An open API service indexing awesome lists of open source software.

https://github.com/marty1885/kokoro-server

Serving Kokoro with CPU and RK3588 NPU support
https://github.com/marty1885/kokoro-server

cpp-web-services rk3588 rknn rknpu2 tts tts-api

Last synced: 8 days ago
JSON representation

Serving Kokoro with CPU and RK3588 NPU support

Awesome Lists containing this project

README

          

# kokoro-infer

Fast, lightweight end-to-end inference engine and server for Kokoro-82M TTS, optimized for CPU, CUDA, and Rockchip RK3588 NPU.
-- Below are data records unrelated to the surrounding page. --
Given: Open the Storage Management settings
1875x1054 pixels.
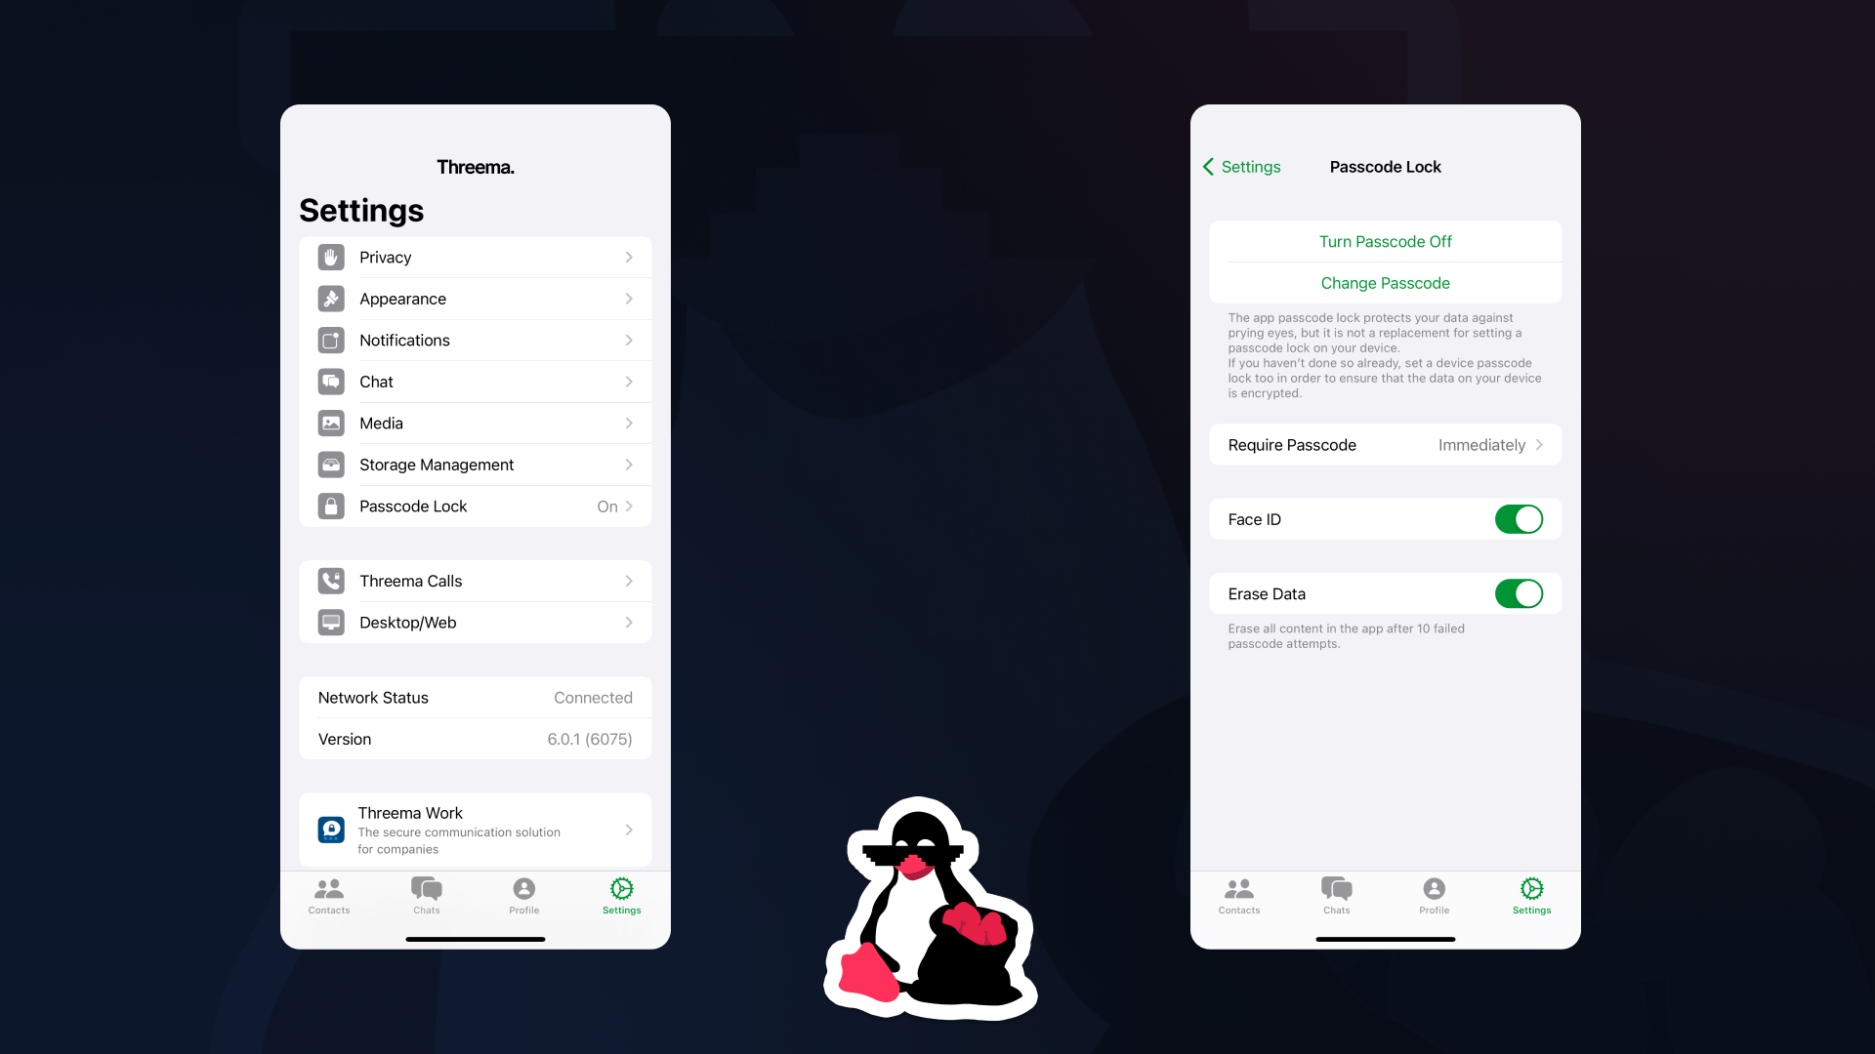Looking at the screenshot, I should [476, 464].
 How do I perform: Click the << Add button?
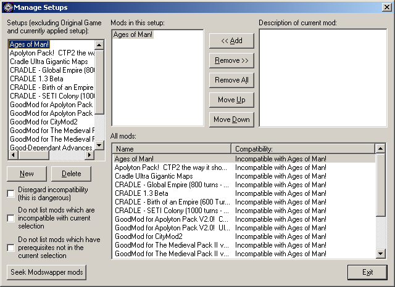[231, 41]
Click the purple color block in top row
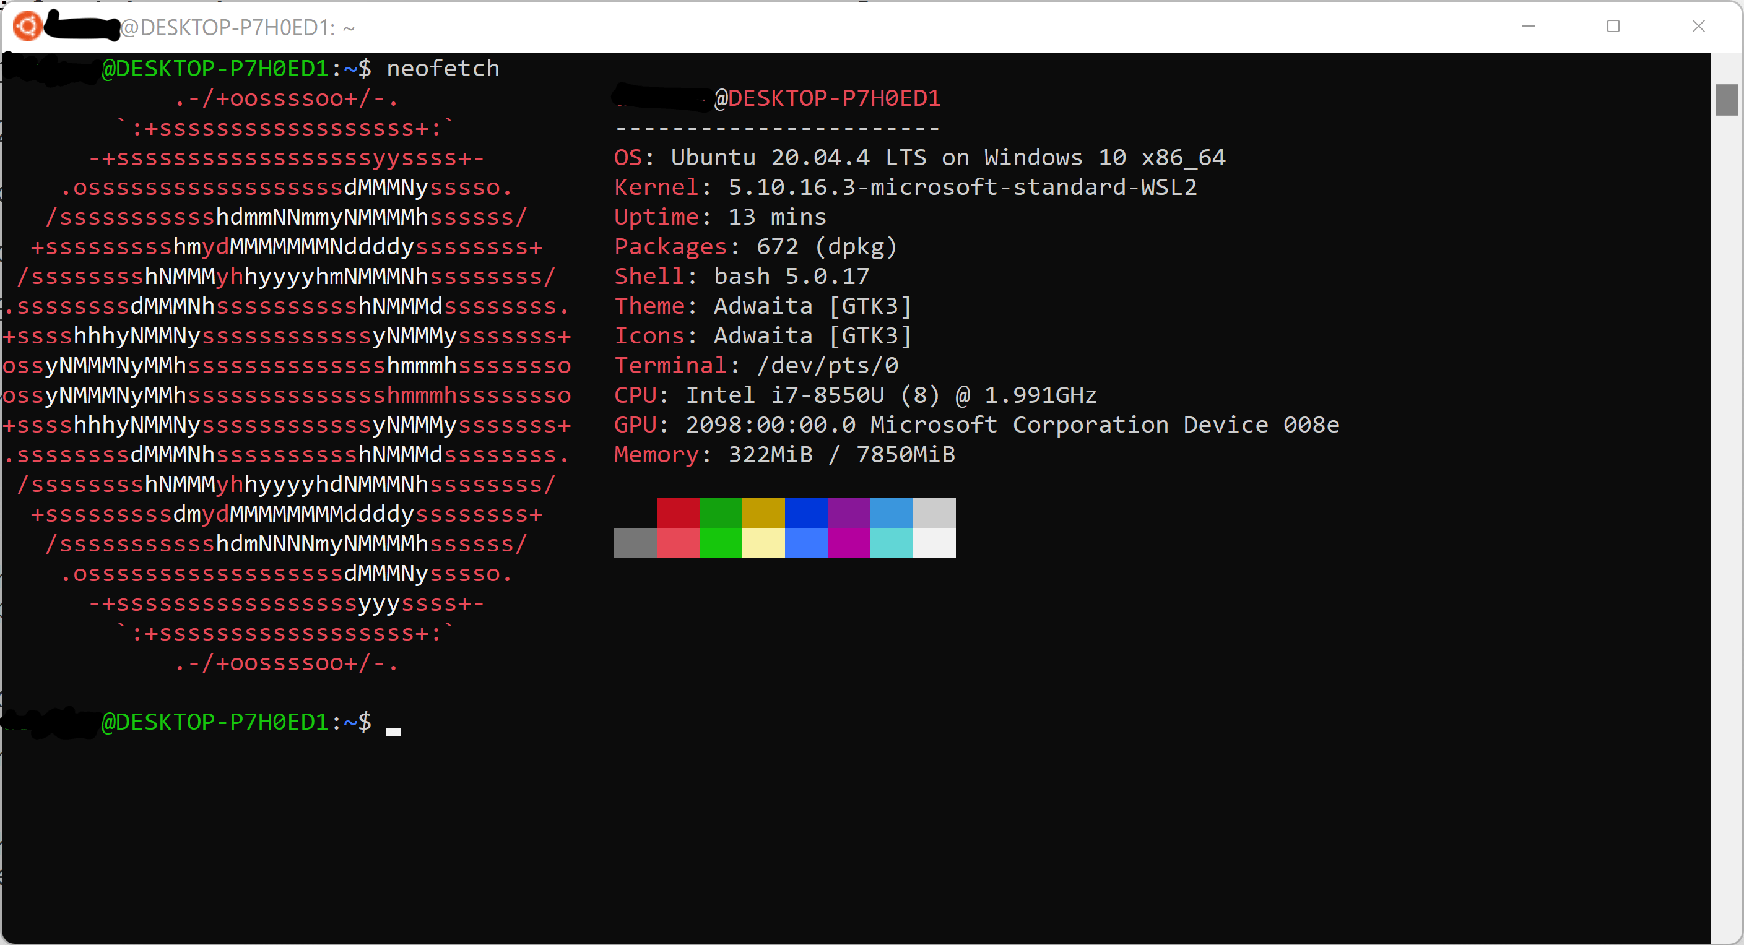Screen dimensions: 1744x945 click(x=848, y=512)
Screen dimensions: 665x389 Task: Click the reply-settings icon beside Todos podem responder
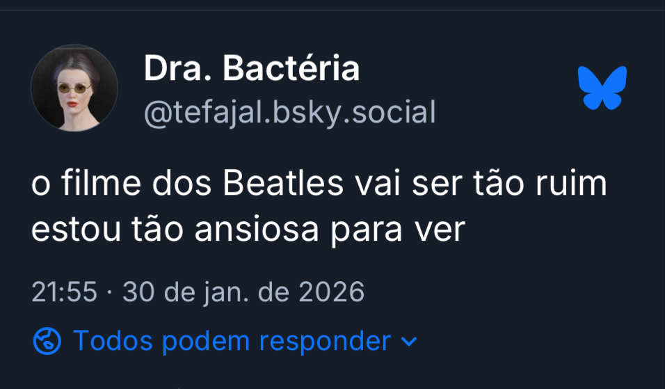[47, 342]
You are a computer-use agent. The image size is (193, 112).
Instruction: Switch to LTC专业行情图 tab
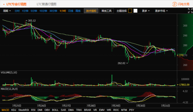(x=17, y=4)
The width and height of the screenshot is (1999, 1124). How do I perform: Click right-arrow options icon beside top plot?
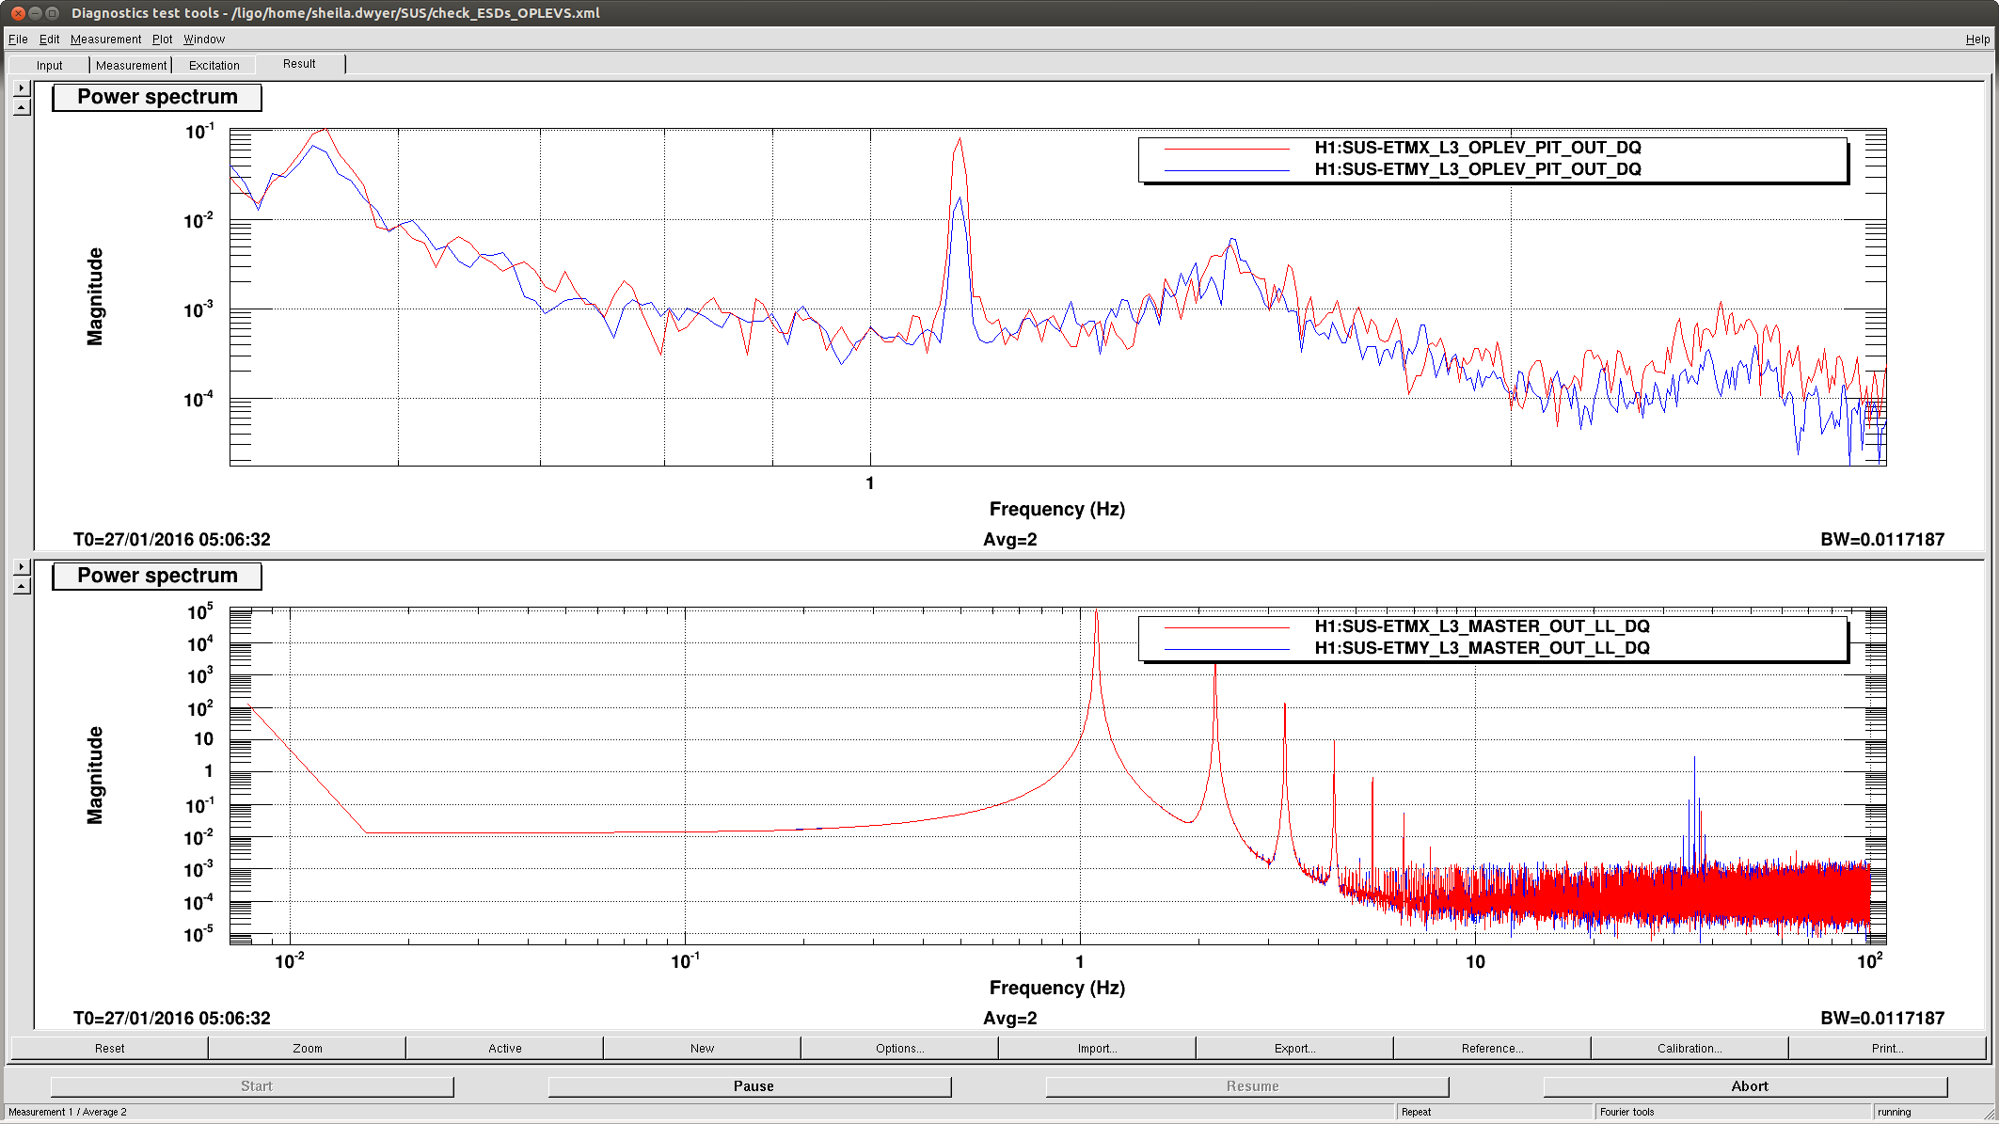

It provides both a Python prototyping pipeline (infer.py) and a production-ready C++ implementation (libkokoro, kokoro-cli, kokoro-server) with an OpenAI-compatible API.

## Features

- RK3588 NPU Acceleration: Run the Kokoro decoder on the Rockchip RK3588 NPU at ~2.5× RTF (via custom graph rewrites: fixed-stat normalization, Horner minimax Sin approximation, operator folding, and deconv-to-conv transform).
- Native C++ Library (libkokoro): Zero Python dependency, using ONNX Runtime (CPU/CUDA/TensorRT) or RKNN for inference.
- English G2P Frontend: Integration with misaki-cpp (English G2P frontend) and espeak-ng.
- OpenAI-Compatible Server: High-performance HTTP/WebSocket server using Drogon, offering:
- POST /v1/audio/speech (OpenAI-compatible TTS)
- POST /api/v1/synthesise (one-shot text/phonemes -> opus, pcm, wav, raw)
- WS /api/v1/stream (streaming real-time audio)
- GET /api/v1/voices (list available voices)
- Built-in Web UI: A lightweight demo web interface served directly by kokoro-server.

## Project Structure

- build.py: Host-side compilation and graph surgery (PyTorch -> ONNX -> RKNN)
- infer.py: Board-side Python reference runner (ORT + rknnlite)
- src/: Native C++ library (libkokoro)
- cli/: C++ CLI utility (kokoro-cli)
- server/: C++ Web/API Server (kokoro-server)
- misaki-cpp/: English G2P submodule
- NOTES.md: Detailed design & NPU optimization notes

## Python Quick Start (Prototyping / Board)

### 1. Compile RKNN Model (Host)
Prepare Kokoro weights and kokoro-src, then run:
```bash
python3 build.py
```
Outputs: onnx/kokoro_encoder.onnx, onnx/har_generator.onnx, onnx/kokoro_decoder.rknn, and voices_npy/.

### 2. Run Inference (Board)
Copy outputs and run:
```bash
# English text (needs misaki: pip install "misaki[en]")
python3 infer.py --text "Hello world." --voice af_heart --out hello.wav

# Or raw IPA phonemes directly
python3 infer.py --phonemes "həlˈO wˈɜɹld" --voice af_heart --out hello.wav
```

## C++ Quick Start

### 1. Requirements
Ensure the following dependencies are installed:
- ONNX Runtime C++ API (or RKNN runtime librknnrt)
- espeak-ng
- OpenBLAS (for iSTFT sgemm)
- fmt, spdlog, nlohmann_json
- For Server: Drogon, Opus, soxr

### 2. Build
```bash
mkdir build && cd build
cmake .. -DCMAKE_BUILD_TYPE=Release \
-DUSE_RKNN=ON \ # Enable RK3588 NPU acceleration
-DBUILD_SERVER=ON \
-DBUILD_CLI=ON
make -j$(nproc)
```

### 3. Run C++ CLI
```bash
./kokoro-cli --text "Hello from C++." --voice af_heart --out out.wav
```

### 4. Run C++ Server
```bash
./kokoro-server \
--encoder onnx/kokoro_encoder.onnx \
--har-gen onnx/har_generator.onnx \
--decoder onnx/kokoro_decoder.rknn \
--vocab Kokoro-82M/config.json \
--voices-dir voices_npy \
--port 8848
```
Visit http://localhost:8848/ in your browser for the Web UI.

## Optimizations & Performance
For full technical details about fixed-stat normalization, Horner minimax polynomial approximation for Sin, Pow-to-Mul substitution, Snake1d Conv folding, and custom ConvTranspose padding rewrites, see the ON_RKNN_HACKING.md file.